Was die Gesundheitsversorgung betrifft, wurde in Anschluss an das 2005 in Mouscron unterzeichnete Rahmenabkommen ein grenzüberschreitender Zugang zu den Krankenhäusern der Region eingerichtet. Frankreich und Wallonien schlossen außerdem am 21. Dezember 2011 ein Rahmenabkommen über die Aufnahme von französischen Menschen mit Behinderung in spezialisierten Einrichtungen in Wallonien, das am 1. März 2014 in Kraft trat.

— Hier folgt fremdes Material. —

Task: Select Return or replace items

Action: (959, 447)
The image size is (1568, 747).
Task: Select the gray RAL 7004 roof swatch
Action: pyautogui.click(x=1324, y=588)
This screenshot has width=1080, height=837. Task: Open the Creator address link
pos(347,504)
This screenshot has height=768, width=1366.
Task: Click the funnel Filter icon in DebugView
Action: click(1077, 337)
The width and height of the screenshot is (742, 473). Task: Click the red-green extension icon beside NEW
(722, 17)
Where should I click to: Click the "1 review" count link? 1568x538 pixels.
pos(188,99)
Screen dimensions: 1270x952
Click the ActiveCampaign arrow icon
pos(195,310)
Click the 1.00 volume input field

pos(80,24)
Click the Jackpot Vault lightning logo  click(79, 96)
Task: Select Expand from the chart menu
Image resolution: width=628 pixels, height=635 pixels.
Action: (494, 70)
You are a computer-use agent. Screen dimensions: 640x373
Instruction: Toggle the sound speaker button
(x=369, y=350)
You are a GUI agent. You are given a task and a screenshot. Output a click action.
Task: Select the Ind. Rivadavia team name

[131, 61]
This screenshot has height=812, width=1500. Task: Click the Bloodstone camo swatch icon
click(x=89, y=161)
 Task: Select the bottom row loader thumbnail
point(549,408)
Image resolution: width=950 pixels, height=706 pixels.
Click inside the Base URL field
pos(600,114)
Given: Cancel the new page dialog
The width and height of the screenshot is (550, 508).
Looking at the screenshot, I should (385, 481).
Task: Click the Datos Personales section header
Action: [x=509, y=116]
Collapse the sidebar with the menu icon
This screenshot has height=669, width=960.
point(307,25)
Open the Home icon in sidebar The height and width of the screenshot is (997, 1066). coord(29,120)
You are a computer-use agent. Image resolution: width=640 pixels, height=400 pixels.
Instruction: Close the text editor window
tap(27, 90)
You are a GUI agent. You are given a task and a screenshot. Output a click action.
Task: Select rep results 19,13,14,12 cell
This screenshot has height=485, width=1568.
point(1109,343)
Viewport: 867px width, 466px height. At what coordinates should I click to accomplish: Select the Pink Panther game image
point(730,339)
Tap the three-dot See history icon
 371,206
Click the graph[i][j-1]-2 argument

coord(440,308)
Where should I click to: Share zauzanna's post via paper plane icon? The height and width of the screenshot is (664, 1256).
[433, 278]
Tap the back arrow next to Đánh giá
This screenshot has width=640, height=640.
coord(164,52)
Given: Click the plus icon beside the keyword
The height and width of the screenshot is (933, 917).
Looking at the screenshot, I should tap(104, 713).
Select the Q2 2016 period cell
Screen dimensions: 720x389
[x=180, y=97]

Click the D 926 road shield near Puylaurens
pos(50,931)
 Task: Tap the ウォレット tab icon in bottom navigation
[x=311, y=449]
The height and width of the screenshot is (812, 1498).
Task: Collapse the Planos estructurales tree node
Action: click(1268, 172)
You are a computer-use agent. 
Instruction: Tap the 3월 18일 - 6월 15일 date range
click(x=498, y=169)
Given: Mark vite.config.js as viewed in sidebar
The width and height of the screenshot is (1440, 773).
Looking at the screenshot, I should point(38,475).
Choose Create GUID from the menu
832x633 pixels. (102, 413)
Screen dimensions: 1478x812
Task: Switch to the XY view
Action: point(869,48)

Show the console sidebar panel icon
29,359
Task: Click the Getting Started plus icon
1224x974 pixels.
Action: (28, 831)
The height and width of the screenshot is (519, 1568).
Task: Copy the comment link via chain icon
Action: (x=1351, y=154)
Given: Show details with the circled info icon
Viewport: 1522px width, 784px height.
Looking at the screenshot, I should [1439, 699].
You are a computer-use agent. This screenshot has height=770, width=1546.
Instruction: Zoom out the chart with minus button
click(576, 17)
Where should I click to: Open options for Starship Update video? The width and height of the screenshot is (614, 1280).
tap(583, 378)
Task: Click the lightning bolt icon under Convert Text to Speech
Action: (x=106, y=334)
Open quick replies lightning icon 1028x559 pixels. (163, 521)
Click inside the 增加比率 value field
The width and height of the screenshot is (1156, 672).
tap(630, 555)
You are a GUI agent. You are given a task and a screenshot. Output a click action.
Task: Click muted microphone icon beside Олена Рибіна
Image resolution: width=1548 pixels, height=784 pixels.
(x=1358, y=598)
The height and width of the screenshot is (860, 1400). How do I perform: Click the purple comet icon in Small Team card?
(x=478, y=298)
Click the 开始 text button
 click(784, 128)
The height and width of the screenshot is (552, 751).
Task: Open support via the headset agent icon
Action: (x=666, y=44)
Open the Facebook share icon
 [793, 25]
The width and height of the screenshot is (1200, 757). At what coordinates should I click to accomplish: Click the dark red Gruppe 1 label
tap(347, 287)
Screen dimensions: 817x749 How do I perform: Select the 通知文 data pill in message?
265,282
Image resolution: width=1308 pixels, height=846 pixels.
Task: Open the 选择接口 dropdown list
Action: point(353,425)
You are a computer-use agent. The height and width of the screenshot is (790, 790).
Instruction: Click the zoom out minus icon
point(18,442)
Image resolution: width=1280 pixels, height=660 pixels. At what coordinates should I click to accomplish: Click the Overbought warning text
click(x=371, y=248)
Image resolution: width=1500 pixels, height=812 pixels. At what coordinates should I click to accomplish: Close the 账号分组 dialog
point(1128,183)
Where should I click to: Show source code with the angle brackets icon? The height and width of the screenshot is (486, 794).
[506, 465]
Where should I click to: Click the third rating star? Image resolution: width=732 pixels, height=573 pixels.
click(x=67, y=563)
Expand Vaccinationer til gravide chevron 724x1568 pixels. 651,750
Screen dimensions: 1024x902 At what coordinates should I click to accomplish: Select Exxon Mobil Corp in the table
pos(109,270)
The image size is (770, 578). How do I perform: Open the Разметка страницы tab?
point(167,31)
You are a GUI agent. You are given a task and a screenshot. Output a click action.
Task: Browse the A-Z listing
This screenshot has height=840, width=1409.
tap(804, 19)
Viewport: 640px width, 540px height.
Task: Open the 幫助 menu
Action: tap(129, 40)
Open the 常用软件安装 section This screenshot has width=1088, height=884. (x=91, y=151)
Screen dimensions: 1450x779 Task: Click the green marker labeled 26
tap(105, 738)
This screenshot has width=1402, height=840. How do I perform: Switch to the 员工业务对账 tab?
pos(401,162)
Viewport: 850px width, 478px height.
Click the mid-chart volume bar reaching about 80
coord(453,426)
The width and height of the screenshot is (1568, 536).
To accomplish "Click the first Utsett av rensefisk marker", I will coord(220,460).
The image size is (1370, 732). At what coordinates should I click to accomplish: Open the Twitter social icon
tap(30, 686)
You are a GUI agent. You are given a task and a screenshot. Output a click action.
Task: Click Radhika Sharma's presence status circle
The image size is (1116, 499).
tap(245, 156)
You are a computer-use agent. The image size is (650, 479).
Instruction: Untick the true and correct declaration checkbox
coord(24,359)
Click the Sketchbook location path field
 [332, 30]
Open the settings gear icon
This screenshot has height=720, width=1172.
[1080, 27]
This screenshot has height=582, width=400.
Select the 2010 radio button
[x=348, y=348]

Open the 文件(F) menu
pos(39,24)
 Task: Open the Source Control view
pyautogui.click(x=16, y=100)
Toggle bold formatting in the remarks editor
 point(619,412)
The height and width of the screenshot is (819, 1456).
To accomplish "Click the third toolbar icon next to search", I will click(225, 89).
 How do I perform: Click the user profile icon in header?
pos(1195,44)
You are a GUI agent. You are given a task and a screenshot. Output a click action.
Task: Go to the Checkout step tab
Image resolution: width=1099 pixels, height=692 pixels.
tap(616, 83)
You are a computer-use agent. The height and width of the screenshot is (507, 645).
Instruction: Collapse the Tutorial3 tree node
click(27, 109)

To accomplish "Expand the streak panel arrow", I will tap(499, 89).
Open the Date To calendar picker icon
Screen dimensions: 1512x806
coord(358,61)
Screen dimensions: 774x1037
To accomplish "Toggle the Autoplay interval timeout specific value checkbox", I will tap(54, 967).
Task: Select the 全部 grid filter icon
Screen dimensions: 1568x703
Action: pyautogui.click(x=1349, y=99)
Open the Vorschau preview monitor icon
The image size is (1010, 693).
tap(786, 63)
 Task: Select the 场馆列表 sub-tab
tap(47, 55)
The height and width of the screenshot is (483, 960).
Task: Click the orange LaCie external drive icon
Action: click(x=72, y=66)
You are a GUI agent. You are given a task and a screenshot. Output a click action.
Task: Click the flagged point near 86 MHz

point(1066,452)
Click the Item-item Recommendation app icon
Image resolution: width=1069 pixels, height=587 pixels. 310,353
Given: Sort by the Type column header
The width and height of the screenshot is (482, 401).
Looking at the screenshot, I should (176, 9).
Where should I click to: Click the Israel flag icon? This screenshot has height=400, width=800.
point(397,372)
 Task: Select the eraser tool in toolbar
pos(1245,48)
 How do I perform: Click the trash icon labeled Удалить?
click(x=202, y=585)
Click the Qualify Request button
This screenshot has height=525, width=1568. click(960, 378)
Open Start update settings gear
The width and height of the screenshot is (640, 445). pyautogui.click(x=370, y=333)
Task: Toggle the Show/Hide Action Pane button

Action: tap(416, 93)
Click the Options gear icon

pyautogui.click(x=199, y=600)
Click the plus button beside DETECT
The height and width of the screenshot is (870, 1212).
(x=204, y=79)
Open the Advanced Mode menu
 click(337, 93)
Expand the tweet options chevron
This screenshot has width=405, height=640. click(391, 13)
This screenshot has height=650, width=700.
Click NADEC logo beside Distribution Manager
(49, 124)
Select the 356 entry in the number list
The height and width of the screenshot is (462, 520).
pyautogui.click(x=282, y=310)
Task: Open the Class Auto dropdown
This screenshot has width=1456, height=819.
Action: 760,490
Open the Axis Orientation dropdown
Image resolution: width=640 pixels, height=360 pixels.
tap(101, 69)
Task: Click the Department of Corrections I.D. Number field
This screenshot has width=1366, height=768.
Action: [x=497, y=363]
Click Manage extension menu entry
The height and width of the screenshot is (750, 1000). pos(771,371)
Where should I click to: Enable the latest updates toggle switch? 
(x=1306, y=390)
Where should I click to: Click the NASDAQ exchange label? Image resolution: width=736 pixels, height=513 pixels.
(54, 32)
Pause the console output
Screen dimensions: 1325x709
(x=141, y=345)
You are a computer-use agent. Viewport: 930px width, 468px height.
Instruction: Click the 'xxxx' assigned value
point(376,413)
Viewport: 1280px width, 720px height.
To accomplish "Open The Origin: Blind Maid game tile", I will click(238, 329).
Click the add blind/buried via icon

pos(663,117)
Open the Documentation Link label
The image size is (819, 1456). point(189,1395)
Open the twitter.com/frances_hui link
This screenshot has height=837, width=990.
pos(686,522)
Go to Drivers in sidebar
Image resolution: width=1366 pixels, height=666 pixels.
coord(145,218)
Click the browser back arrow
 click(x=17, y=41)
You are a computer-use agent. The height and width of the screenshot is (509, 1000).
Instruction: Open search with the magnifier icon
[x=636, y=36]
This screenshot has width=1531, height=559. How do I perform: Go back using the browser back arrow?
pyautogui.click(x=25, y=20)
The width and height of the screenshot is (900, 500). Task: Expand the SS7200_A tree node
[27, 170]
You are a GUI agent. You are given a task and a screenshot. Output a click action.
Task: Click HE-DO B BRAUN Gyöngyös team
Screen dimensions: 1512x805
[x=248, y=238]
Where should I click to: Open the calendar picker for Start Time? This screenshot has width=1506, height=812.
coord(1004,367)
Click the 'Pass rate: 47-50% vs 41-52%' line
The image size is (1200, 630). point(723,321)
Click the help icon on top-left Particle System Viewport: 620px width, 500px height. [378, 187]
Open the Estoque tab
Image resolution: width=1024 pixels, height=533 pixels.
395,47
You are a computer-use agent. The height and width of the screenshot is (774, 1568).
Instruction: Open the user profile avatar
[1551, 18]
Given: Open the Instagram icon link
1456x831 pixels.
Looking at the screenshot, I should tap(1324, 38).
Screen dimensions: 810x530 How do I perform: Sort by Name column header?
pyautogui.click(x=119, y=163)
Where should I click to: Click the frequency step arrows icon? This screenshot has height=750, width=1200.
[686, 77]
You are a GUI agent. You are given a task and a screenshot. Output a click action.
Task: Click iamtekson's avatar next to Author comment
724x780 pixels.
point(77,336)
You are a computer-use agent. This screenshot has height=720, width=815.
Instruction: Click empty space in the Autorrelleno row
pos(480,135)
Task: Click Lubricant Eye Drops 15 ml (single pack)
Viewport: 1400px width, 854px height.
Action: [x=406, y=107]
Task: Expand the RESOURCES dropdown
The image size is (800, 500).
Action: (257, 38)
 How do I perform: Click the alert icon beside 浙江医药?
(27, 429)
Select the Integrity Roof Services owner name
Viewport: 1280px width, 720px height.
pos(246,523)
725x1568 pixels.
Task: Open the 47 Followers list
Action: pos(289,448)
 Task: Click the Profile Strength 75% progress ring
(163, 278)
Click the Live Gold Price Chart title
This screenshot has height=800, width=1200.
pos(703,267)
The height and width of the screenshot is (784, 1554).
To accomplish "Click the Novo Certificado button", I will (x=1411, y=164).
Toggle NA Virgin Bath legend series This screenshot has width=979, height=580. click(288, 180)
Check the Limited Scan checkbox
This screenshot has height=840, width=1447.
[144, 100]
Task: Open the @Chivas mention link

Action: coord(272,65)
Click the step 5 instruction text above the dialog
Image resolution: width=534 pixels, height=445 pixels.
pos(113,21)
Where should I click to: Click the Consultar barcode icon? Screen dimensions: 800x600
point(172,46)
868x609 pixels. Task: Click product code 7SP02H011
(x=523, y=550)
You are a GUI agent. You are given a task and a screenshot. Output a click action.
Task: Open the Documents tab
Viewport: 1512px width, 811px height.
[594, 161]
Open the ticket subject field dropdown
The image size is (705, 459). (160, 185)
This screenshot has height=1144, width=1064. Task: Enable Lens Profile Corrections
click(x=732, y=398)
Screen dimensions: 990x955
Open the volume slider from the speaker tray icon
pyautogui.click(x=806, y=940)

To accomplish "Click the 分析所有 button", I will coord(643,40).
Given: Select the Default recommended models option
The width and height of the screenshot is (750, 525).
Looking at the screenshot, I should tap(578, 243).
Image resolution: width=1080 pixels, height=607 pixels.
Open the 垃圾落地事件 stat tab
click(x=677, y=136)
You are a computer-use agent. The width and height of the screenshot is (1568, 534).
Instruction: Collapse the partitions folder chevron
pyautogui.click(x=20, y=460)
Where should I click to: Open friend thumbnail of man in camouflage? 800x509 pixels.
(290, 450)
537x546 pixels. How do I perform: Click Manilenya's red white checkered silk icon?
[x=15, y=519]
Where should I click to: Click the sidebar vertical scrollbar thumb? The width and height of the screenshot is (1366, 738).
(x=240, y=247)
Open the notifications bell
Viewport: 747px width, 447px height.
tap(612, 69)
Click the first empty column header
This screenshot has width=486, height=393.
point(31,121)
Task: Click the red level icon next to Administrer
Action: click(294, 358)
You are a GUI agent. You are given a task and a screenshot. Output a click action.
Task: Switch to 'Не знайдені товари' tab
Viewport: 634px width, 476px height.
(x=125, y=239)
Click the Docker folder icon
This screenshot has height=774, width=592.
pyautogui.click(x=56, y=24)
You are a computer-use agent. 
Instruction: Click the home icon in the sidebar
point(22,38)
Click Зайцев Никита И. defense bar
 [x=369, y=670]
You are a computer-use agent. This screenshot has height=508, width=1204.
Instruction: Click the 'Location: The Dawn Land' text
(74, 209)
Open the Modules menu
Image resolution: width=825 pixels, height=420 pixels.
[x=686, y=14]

Verbindung Seine-Schelde: Im Rahmen des Vorhabens, eine Verbindung zwischen der Seine und der Schelde zu schaffen, soll das Flussbecken der Seine mit dem Flussbecken der Schelde und das Rhein-Schelde-Delta mit dem Flussbecken des Rheins verbunden werden (der zentrale Teil dieses Vorhabens ist der Bau der 106 km langen Binnenwasserstraße Canal Seine-Nord Europe auf französischem Staatsgebiet). Damit verbundene Arbeiten sind auch in Flandern, Wallonien und Frankreich vorgesehen. Frankreich, Belgien (in dieser Angelegenheit sind sowohl die flämischen als auch wallonischen Behörden zuständig), die Niederlande und Deutschland sind von diesem Projekt betroffen. Die am 24. September 2009 ins Leben gerufene Regierungskonferenzen (RK) ist damit beauftragt worden, dieses Projekt erfolgreich umzusetzen. Am 17. Oktober 2013 unterzeichneten der französische, wallonische und flämische Verkehrsminister im Zuge der TEN-V-Tage in Tallinn eine Verpflichtungserklärung bezüglich des Kanalbaus. Am 26. September 2014 erklärte der damalige Premierminister Manuel Valls, das Projekt zu unterstützen, und setzte als Ziel fest, im Jahr 2017 mit den Bauarbeiten zu beginnen und diese 2023 fertigzustellen. Die Projektkosten werden sich schätzungsweise auf 4,5 bis 4,8 Milliarden Euro belaufen. Das Projekt könnte im Rahmen der Fazilität „Connecting Europe“ (CEF) 2014-2020 mit Hilfe von hohen Fördermitteln der EU finanziert werden. Frankreich, Wallonien und Flandern reichten als Antwort auf die Ausschreibung der Kommission vom 11. September 2014 am 26. Februar 2015 einen gemeinsamen Vorschlag für ein mehrjähriges Projekt ein, für das die Europäische Kommission im Juli 2015 eine Förderung in Höhe von 1 Mrd. Euro genehmigte.